Sky virtually sent the youngest contingent of its Classics squad, including Dibben, to Australia. The outfit is renowned for wielding established champions but less so developing talent. It’s a perception of which performance manager Rod Ellingworth is well aware.
“The early years of our team were always difficult because when you’re trying to win the Grand Tours you’ve got to have guys who can sit on the front all day,” Ellingworth says. “In that way it’s really difficult to develop riders if you were just going to go purely for a development programme.
“We’ve committed to this young group because we believe now we’ve got ideas to take it forward.”
Dibben followed his older brother into cycling.
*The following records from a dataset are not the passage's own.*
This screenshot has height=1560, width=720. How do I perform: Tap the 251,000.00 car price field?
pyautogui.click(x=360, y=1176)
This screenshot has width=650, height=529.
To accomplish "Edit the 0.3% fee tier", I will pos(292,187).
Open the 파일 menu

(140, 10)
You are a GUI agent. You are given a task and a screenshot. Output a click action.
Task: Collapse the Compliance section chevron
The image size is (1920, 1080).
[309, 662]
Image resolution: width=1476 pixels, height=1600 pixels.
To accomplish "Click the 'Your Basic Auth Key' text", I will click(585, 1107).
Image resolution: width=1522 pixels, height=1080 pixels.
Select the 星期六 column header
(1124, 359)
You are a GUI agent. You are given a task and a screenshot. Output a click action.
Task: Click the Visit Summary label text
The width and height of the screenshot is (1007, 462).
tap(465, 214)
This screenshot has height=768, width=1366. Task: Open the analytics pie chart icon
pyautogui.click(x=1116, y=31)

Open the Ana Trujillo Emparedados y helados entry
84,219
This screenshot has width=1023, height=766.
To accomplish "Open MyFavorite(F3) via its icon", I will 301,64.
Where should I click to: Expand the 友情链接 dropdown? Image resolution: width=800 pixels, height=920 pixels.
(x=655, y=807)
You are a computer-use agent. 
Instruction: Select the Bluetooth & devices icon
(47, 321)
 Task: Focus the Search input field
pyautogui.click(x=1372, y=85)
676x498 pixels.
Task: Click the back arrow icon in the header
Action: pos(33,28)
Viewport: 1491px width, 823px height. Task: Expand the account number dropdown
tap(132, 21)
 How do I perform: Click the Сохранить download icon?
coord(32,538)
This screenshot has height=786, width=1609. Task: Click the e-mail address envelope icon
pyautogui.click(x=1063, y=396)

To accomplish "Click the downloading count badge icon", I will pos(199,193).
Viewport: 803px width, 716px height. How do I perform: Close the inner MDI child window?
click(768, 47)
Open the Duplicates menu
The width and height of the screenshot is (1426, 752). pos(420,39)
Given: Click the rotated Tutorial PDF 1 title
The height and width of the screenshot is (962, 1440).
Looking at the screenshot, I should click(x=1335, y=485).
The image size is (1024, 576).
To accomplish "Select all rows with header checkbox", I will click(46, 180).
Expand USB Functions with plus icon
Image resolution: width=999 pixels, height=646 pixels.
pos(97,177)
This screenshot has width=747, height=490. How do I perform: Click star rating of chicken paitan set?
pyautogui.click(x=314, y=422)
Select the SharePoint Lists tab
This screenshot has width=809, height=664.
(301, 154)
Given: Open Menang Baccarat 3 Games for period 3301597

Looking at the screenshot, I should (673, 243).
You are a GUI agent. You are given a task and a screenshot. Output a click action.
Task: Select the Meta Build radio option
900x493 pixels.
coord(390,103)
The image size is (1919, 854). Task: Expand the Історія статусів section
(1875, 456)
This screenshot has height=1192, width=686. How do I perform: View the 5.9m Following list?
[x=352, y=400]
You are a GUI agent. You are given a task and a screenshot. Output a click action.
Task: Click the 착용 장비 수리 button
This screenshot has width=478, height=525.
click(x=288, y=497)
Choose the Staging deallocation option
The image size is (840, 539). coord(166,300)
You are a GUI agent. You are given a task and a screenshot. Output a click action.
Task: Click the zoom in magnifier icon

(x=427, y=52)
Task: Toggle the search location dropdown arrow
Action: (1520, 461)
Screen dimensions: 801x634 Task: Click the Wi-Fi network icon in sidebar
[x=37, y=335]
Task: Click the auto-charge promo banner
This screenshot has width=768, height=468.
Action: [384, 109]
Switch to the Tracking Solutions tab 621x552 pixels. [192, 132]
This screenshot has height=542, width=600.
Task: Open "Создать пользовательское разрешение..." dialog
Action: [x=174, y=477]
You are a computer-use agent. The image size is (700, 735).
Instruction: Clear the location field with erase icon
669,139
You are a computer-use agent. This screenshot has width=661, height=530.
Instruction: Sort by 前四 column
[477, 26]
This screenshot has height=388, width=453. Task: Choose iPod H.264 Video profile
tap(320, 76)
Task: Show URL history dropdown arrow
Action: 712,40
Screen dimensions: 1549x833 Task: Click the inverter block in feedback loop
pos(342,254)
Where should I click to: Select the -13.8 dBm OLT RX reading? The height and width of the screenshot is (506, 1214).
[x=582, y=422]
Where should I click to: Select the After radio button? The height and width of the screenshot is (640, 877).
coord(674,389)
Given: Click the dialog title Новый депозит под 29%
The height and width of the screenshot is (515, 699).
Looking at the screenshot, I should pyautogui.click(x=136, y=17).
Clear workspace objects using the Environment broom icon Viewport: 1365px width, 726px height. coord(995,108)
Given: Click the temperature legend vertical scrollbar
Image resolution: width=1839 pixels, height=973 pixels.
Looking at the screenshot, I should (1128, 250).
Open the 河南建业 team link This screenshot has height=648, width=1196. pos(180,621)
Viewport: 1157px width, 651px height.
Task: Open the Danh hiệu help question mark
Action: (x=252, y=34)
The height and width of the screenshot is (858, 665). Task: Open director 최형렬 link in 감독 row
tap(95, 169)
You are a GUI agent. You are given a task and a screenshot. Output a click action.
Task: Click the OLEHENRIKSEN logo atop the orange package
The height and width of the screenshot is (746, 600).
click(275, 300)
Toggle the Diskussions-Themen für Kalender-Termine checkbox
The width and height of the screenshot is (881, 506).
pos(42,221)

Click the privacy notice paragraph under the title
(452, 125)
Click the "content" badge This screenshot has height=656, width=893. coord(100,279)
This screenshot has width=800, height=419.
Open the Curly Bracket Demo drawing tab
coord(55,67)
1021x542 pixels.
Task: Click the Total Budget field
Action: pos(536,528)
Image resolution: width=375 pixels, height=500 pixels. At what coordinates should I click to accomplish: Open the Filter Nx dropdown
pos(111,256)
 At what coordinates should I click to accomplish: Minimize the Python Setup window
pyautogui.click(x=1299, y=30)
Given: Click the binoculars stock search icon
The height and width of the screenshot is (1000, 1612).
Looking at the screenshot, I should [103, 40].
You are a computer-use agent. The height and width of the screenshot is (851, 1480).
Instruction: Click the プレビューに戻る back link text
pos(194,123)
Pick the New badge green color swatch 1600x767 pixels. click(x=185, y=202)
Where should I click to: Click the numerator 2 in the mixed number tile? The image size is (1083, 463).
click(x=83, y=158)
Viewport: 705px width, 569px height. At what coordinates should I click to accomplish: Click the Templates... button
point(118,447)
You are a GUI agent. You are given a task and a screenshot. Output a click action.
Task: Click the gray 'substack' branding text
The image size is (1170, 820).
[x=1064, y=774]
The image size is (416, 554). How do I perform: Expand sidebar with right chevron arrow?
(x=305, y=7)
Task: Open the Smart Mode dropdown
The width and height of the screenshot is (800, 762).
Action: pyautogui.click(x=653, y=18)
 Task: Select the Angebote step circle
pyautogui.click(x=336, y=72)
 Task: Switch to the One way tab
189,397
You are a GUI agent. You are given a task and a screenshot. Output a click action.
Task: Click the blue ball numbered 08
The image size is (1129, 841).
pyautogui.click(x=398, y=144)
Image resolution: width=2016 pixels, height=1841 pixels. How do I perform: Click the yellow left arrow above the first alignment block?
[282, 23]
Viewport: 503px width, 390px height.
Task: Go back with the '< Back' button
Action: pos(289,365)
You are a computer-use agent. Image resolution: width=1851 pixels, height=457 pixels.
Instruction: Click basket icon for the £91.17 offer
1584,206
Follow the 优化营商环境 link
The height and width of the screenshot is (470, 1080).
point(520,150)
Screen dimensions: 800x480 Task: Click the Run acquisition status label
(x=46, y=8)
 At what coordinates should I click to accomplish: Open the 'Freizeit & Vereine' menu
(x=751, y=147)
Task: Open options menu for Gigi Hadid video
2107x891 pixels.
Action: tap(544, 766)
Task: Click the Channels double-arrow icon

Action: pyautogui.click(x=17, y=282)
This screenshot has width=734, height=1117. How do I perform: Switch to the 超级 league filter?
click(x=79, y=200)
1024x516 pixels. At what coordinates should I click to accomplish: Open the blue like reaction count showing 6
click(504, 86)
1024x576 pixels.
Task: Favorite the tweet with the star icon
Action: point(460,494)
His sibling, after a couple of years racing and breaking bones in Belgium, now has a “real job” in London. Dibben, on the other hand, has bought into Sky’s long game.
“I don’t feel last year I was just slugging away in a race,” he says. “Sky have got more focus on making sure they do develop younger guys now. Gianni Moscon is a really good example. In his first year, he did whatever the team asked and then stepped up last year and was fifth in Roubaix. Now he’s earned the right to be a joint leader at the Classics coming into this year.”
>>> Paris-Roubaix: Latest news and race info
Dibben was fatigued at the end of 2017, but is motivated for a new year in which he aims to support team-mates into the televised part of the Classics, and possibly even secure a ride at the Vuelta a España.
“As well as take any opportunities that come,” he adds, pointing to how Sky reset their plan at the Tour Down Under when designated sprinter Kristoffer Halvorsen crashed out.
“Look at [Chris] Lawless, he didn’t expect to come here and sprint but now he has three stages to have a go with a full team backing him. The moment those opportunities come you need to be ready for them,” Dibben says.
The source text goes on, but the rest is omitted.